There are many terms and acronyms used in the insurance industry. The first is risk, which is based on the likelihood of loss. This determines the cost of coverage and premiums. The risk of a particular event can also determine the premiums that will be charged. In addition, it can determine the coverage options.
A policy can also include medical payments coverage. This covers medical expenses that result from an incident. This is typically included in personal auto insurance policies, although some liability policies also include this type of coverage. Other terms used in insurance include peril and endorsement. The policyholder is the person covered by the policy. This information is found on the declarations page.
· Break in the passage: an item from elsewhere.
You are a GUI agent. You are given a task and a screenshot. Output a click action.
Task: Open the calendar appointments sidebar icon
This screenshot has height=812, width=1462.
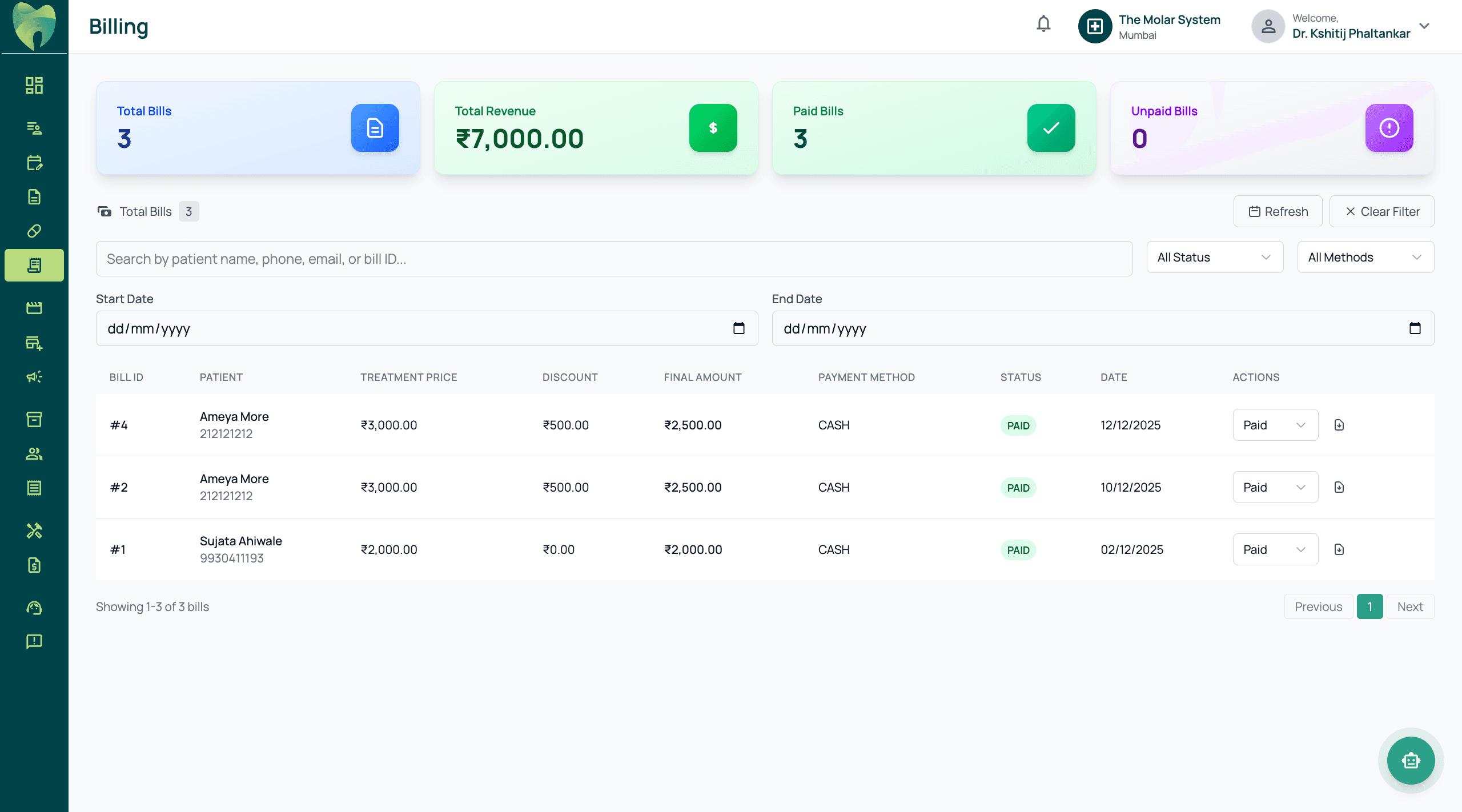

Another important term is formulary, which lists the prescription medications covered by the plan. The formulary can also contain exclusions and limitations. The insurance company can refuse to pay for some items or services, while others may pay a portion of the costs. Finally, you should know what an explanation of benefits (EOB) is, which is a written explanation of the medical claim payment. In other words, this document will tell you exactly how much your insurance company will pay and what you will need to pay.
The next term to know is deductible. A deductible is the amount of money you will have to pay before your insurance starts to pay for damages. This coverage is optional, but your lender may require it. It is also important to know that collision coverage is often not mandatory. If you are at fault in a collision, you may still be able to make a claim against your insurance company.
Comprehensive coverage is the other type of insurance coverage. This type of coverage covers a variety of losses, including non-collision losses. You can purchase several types of insurance coverage with a single policy. For example, you could choose to have a $50,000 insurance coverage for your vehicle. This type of insurance coverage will pay out up to half of the damages that you cause.
Dispute insurance covers disputes between customers, suppliers, and employees, and is particularly useful if your business is involved in disputes with one or more of them. It also covers criminal prosecutions against company employees. A letter of appointment, meanwhile, appoints a broker to act as your designated insurance broker.